(Records of locating words and elements)
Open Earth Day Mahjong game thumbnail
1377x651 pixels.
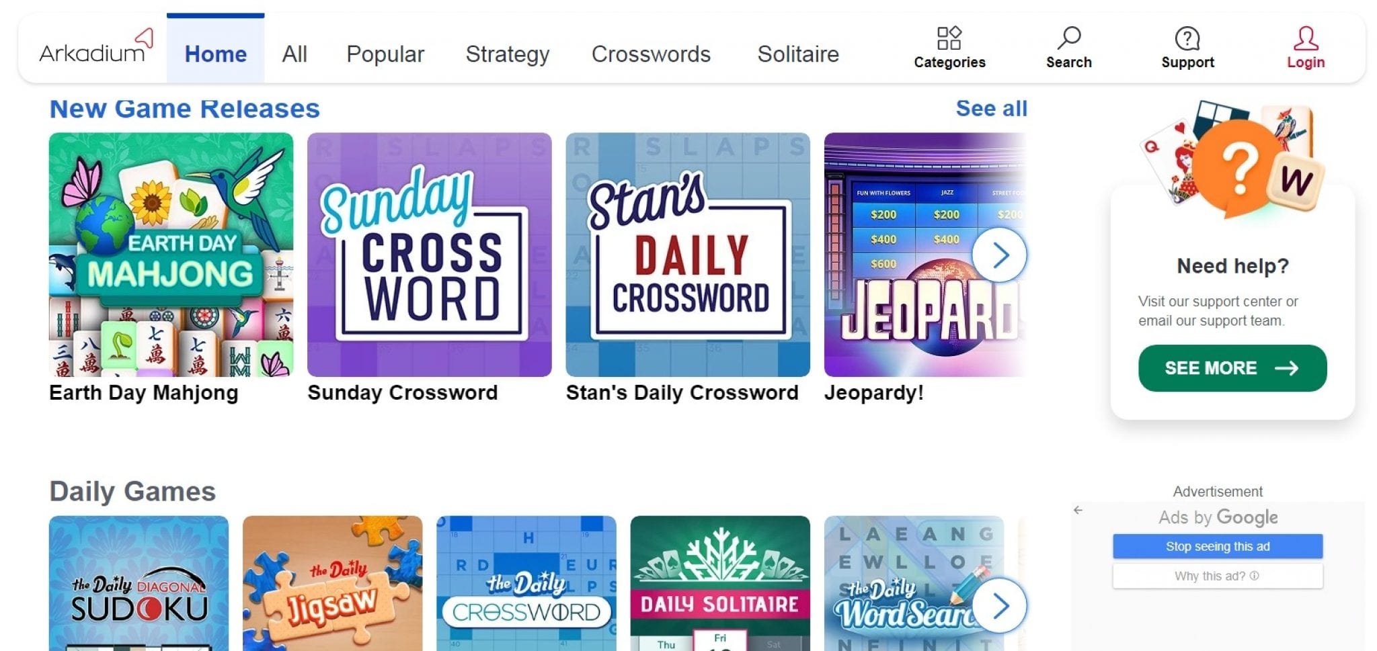[x=171, y=255]
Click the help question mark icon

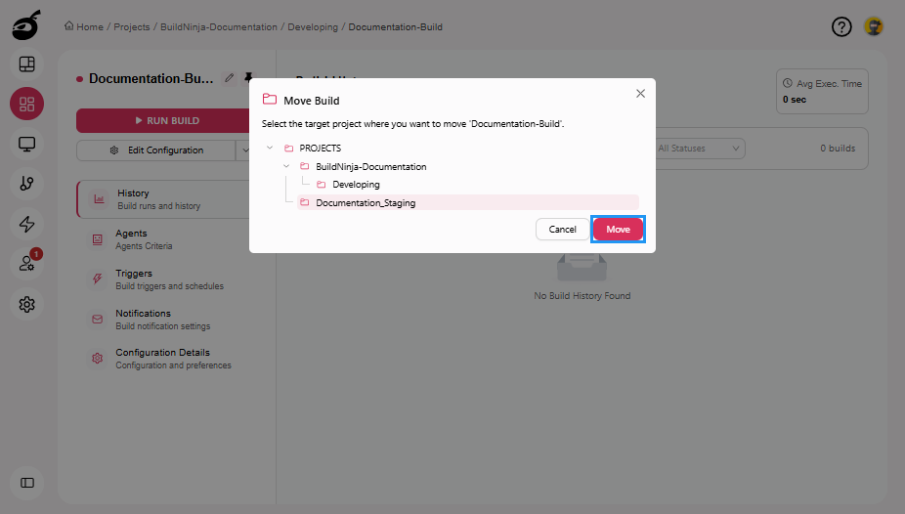click(841, 27)
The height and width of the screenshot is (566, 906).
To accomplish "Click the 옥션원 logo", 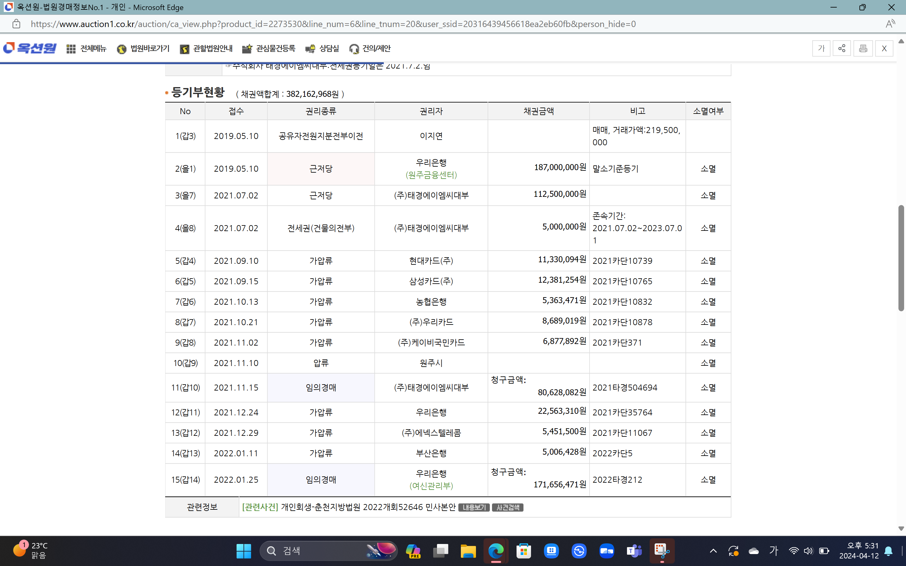I will pyautogui.click(x=30, y=48).
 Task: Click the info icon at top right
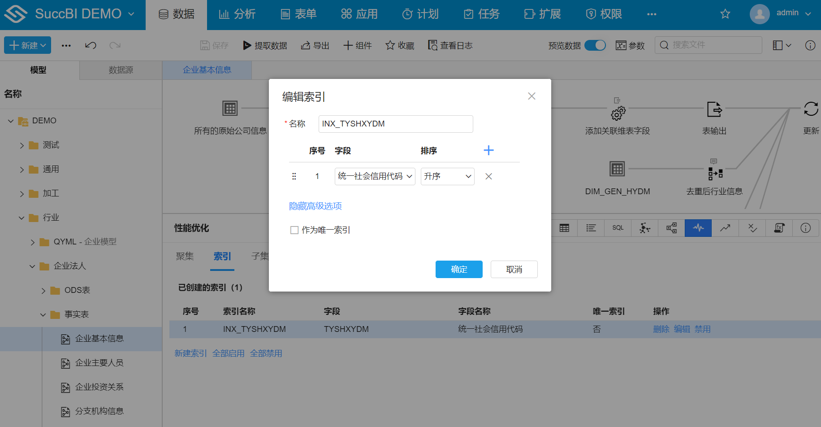click(810, 45)
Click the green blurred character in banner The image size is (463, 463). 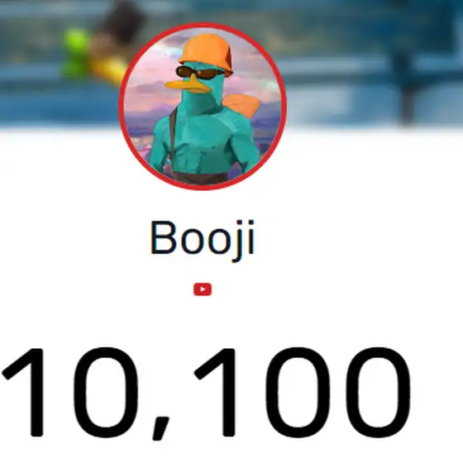tap(77, 51)
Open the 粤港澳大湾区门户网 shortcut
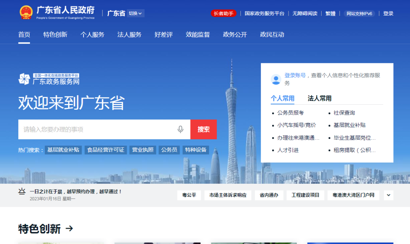The height and width of the screenshot is (244, 410). (353, 195)
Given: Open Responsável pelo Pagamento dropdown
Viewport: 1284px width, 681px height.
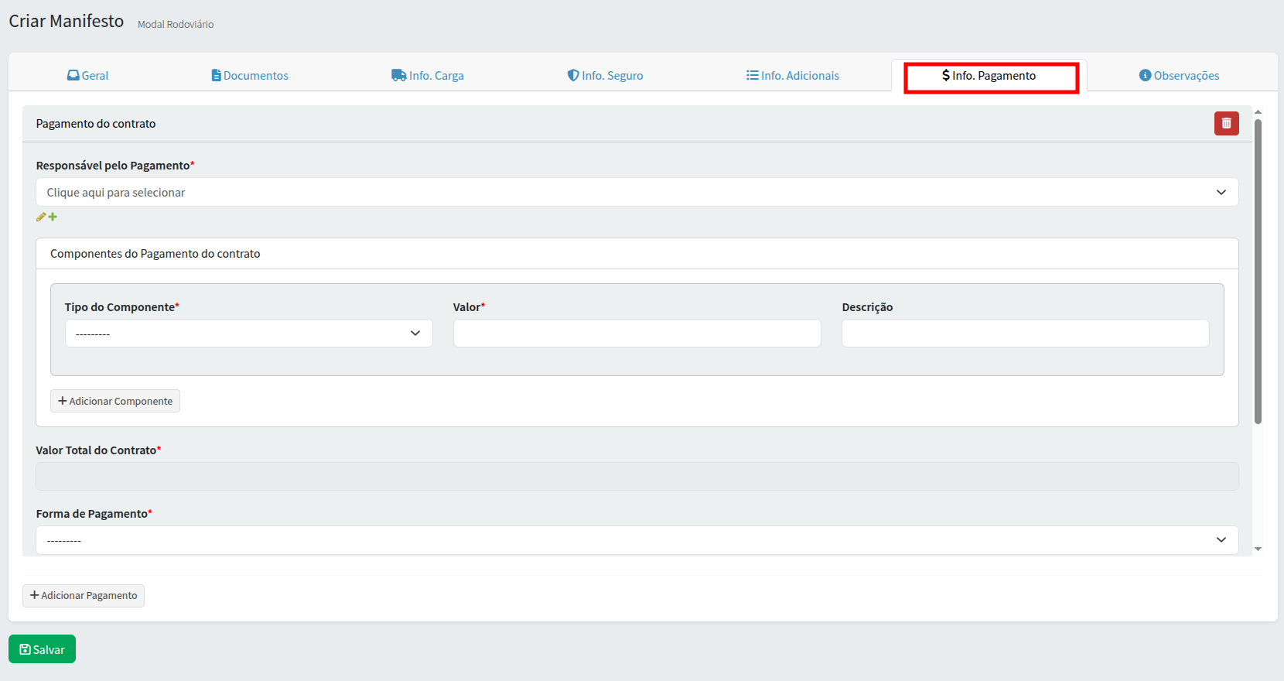Looking at the screenshot, I should [636, 193].
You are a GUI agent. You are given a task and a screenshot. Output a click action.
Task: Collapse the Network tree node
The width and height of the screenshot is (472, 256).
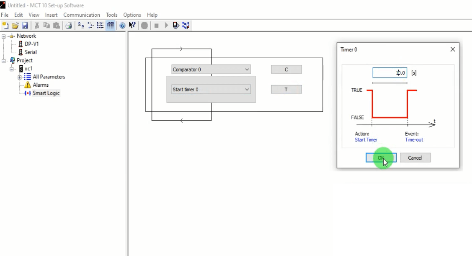click(x=4, y=36)
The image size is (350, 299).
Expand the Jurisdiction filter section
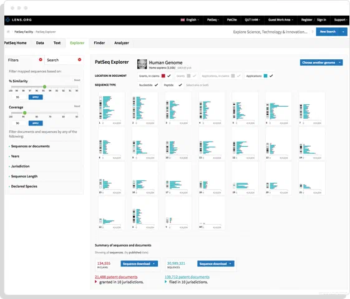(21, 166)
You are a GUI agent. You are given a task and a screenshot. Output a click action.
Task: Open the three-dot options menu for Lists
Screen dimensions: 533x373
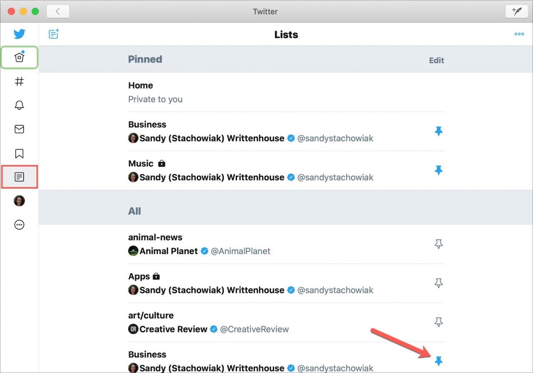pyautogui.click(x=519, y=34)
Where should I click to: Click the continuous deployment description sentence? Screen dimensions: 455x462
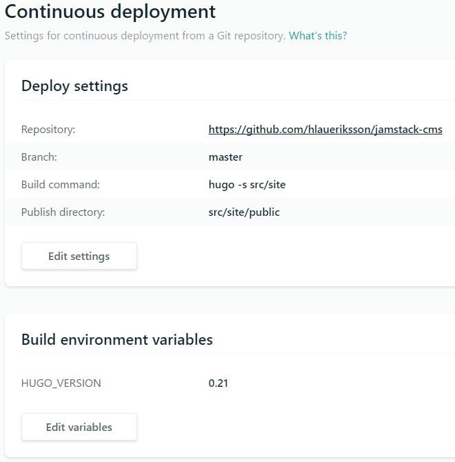coord(145,36)
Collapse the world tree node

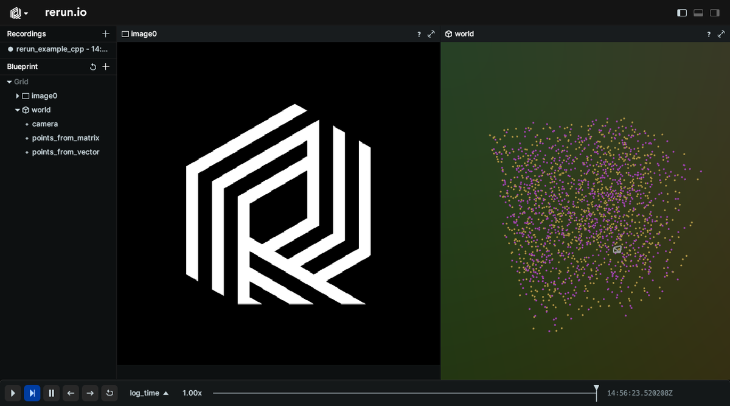point(18,110)
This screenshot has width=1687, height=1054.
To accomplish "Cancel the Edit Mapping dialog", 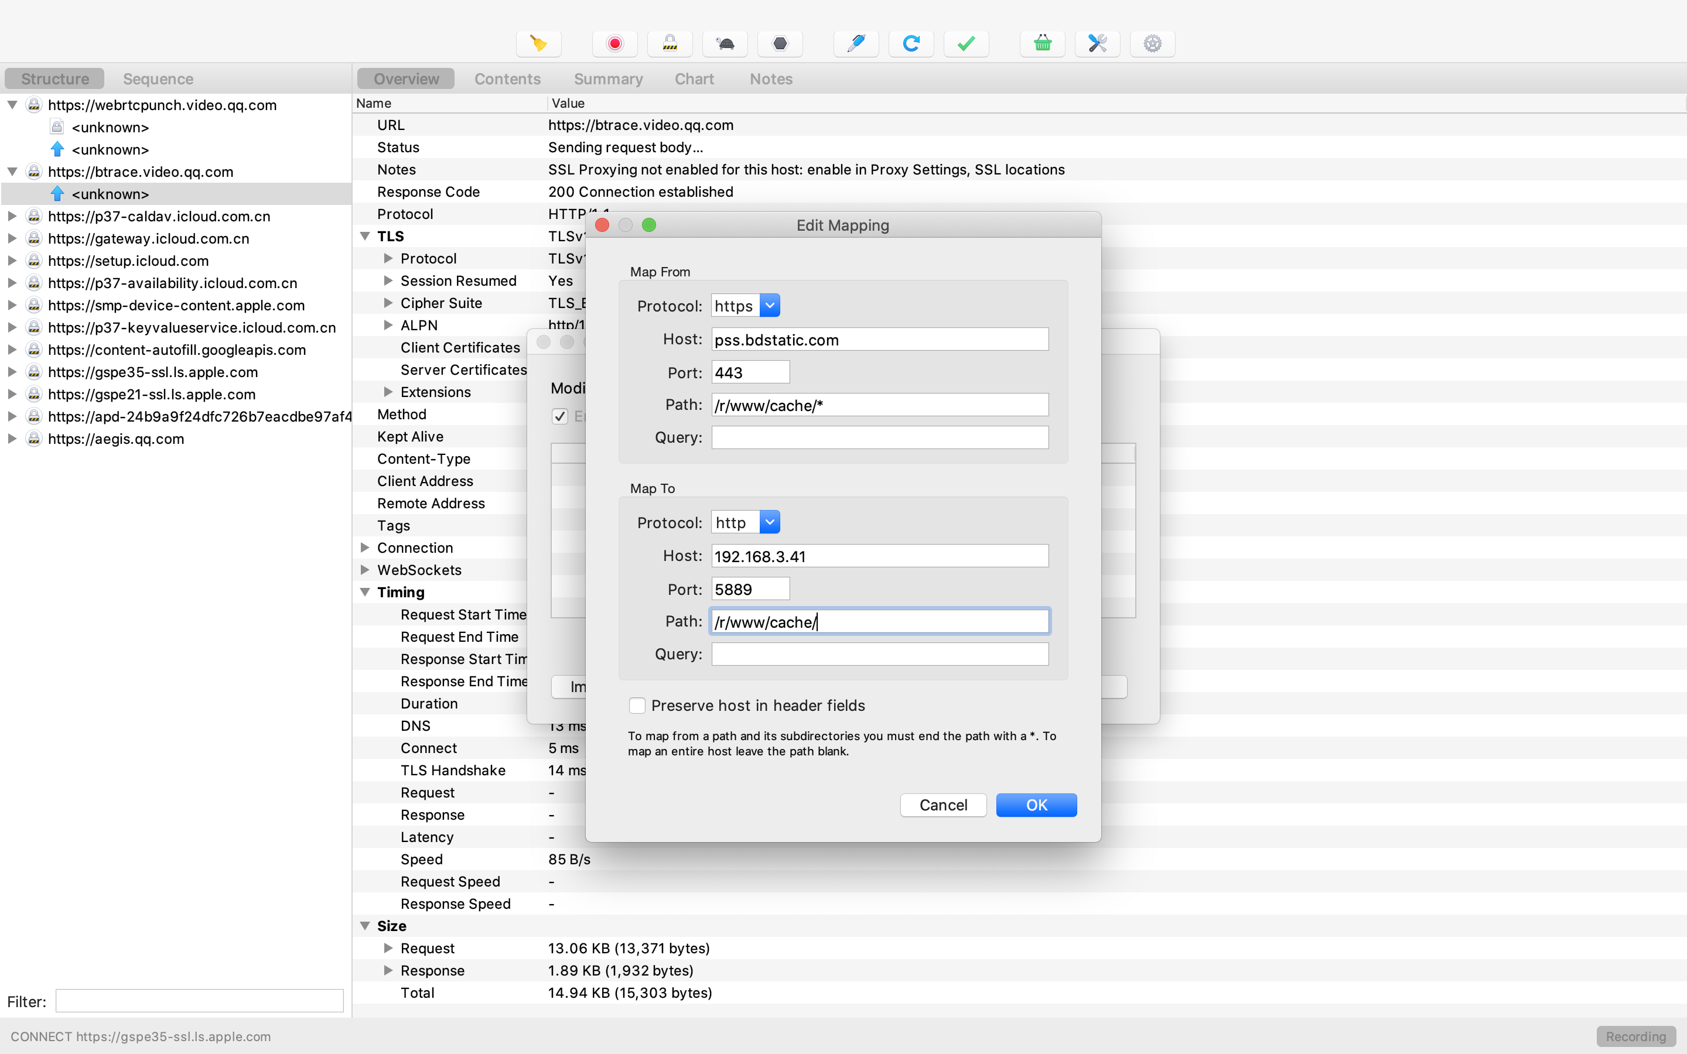I will pyautogui.click(x=942, y=805).
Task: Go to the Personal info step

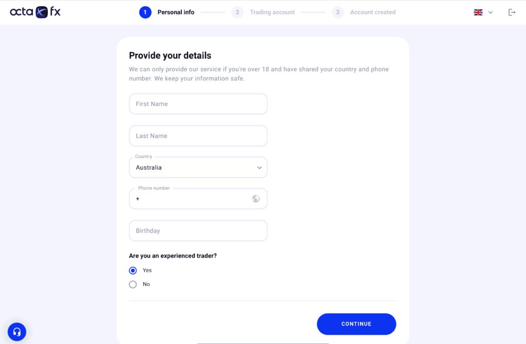Action: coord(176,12)
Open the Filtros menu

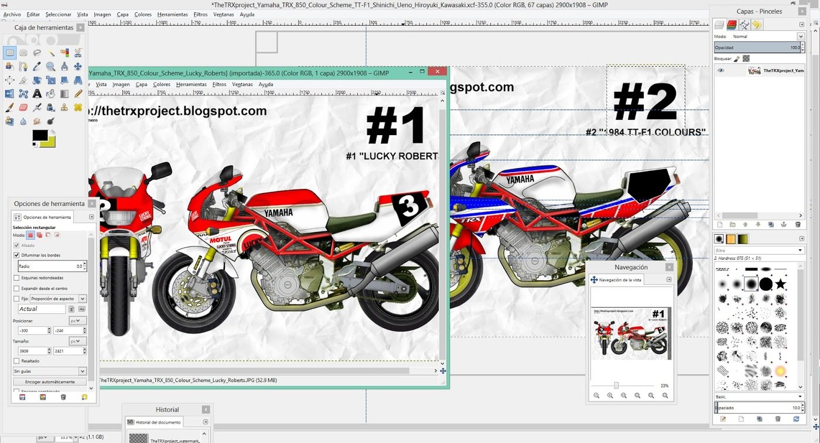pos(200,14)
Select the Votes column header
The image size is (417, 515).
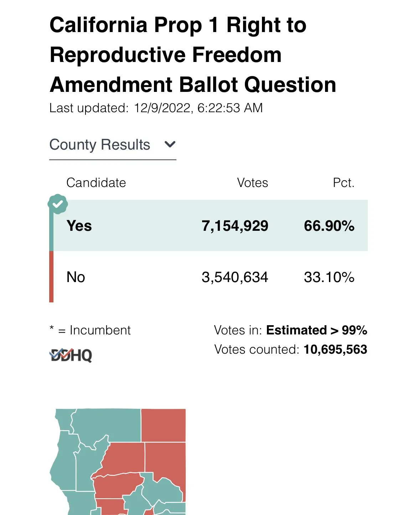(x=252, y=183)
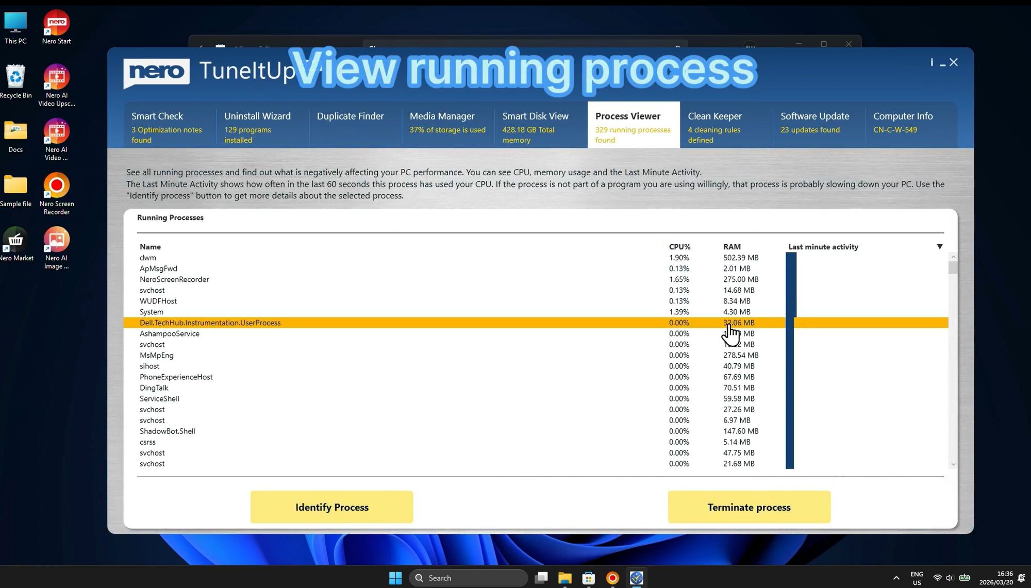The height and width of the screenshot is (588, 1031).
Task: Click the Terminate process button
Action: (749, 507)
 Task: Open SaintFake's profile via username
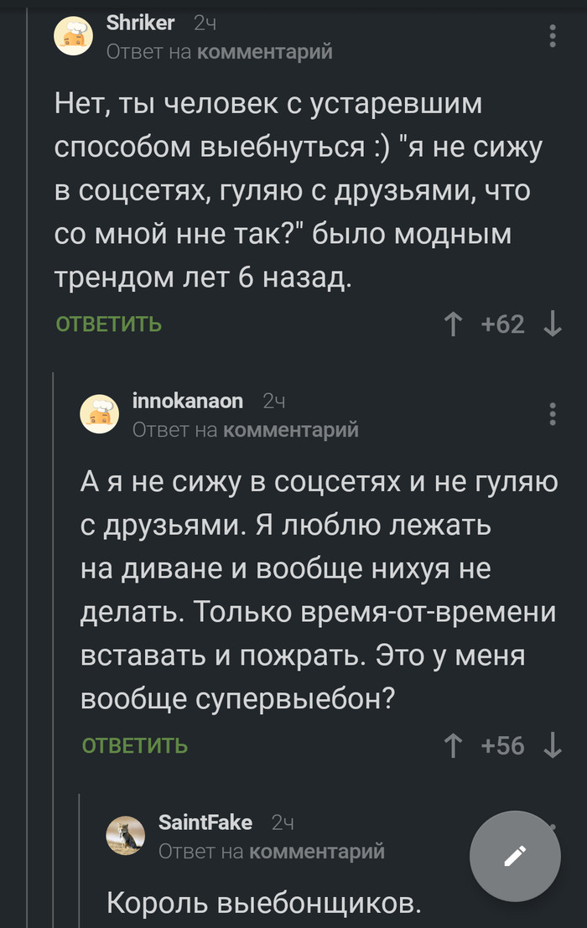[x=205, y=822]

:: What you need to do ::
Rename "column header" to "column title" in the stretch from the line containing "Open the Filtros menu" through the end of the records, keeping every other part the same. Give only those lines, and omit the pictures.

:: Problem solution ::
Open the Filtros menu

pos(200,14)
Select the Votes column title
The image size is (417, 515).
(x=252, y=183)
The height and width of the screenshot is (588, 1031).
Task: Click the Terminate process button
Action: (749, 507)
 Task: Open SaintFake's profile via username
[x=205, y=822]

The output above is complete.